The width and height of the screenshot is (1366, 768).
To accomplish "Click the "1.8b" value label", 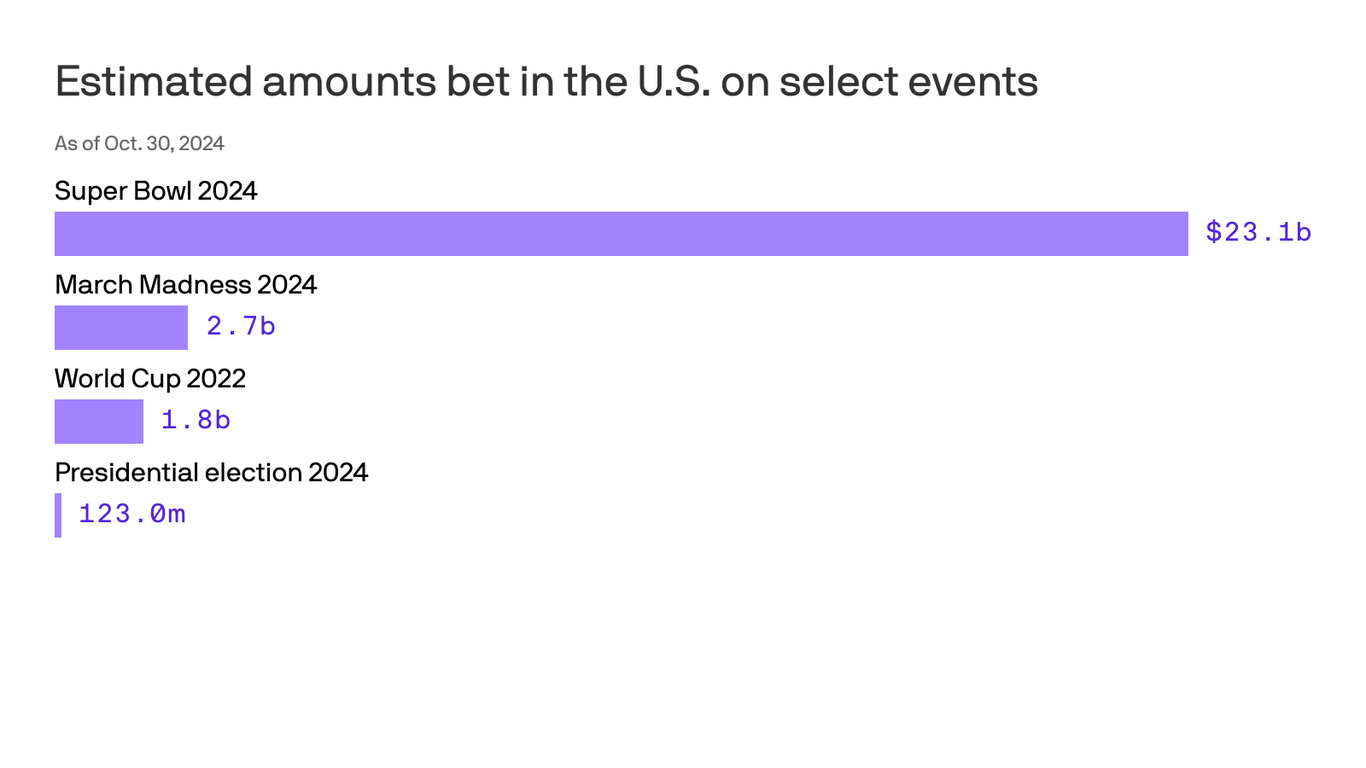I will [196, 420].
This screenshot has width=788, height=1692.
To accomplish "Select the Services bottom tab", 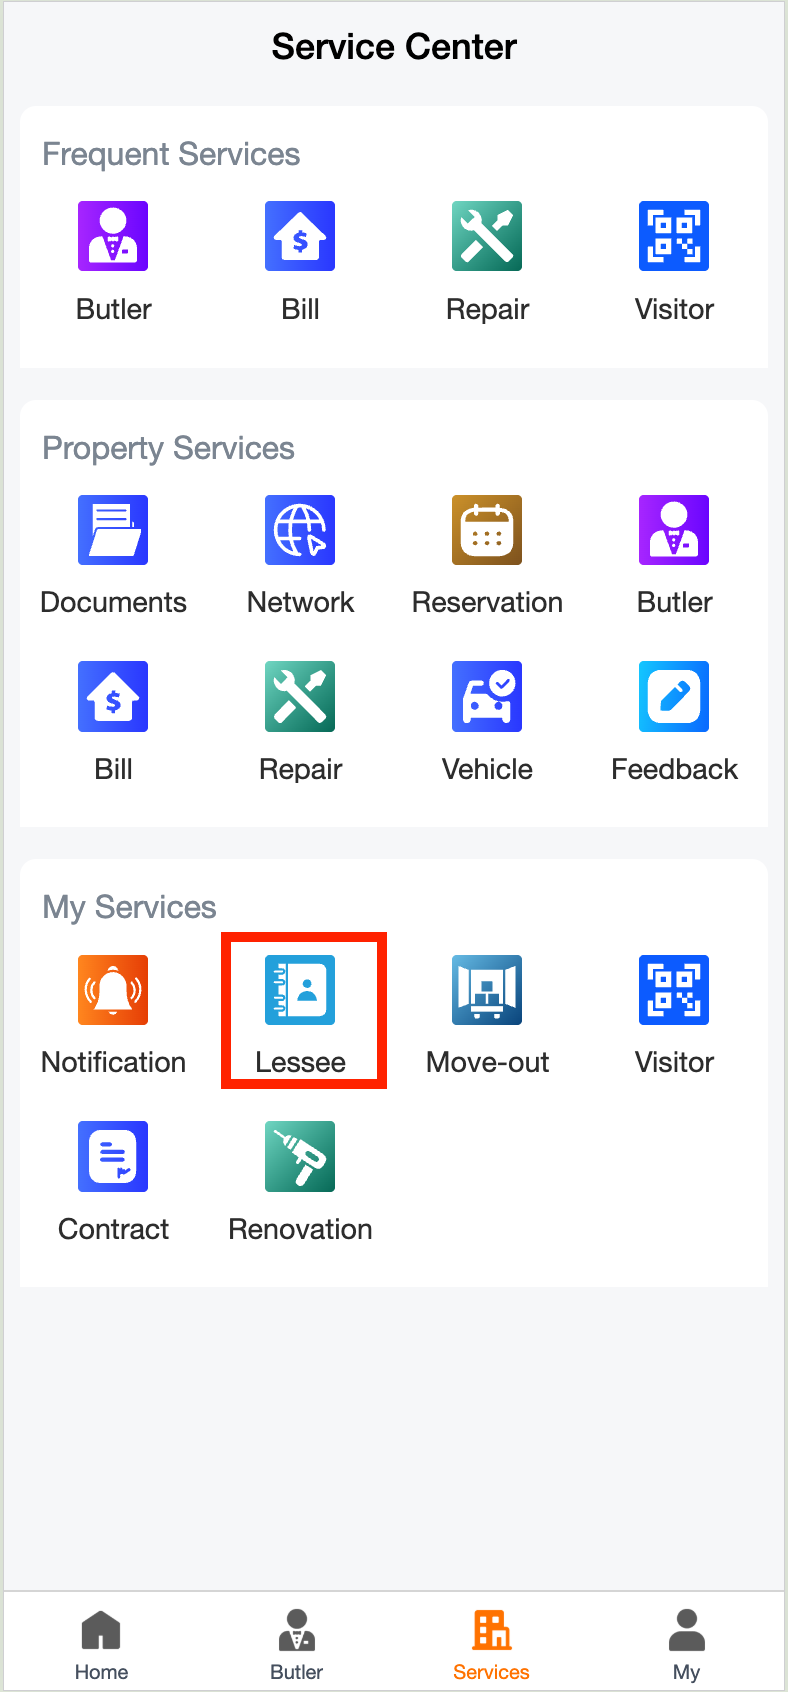I will coord(491,1644).
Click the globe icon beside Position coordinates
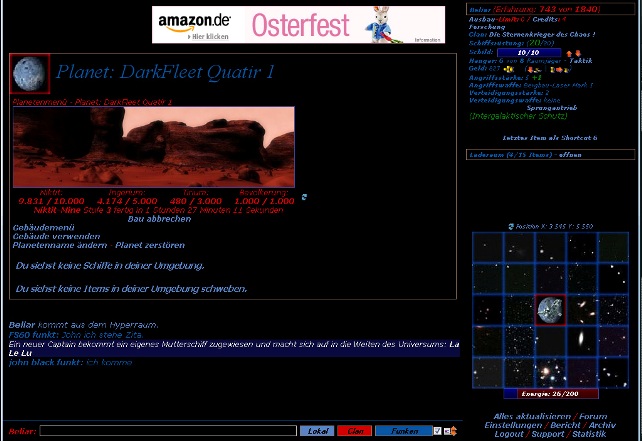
════════════════
→ **WHAT YOU HAVE TO DO**: Extract each line of the records above that contains the string "screenshot", matching case exactly so that uppercase and lowercase letters count as different.

→ **RESULT OF THE EXERCISE**:
The width and height of the screenshot is (1366, 768).
This screenshot has width=788, height=1692.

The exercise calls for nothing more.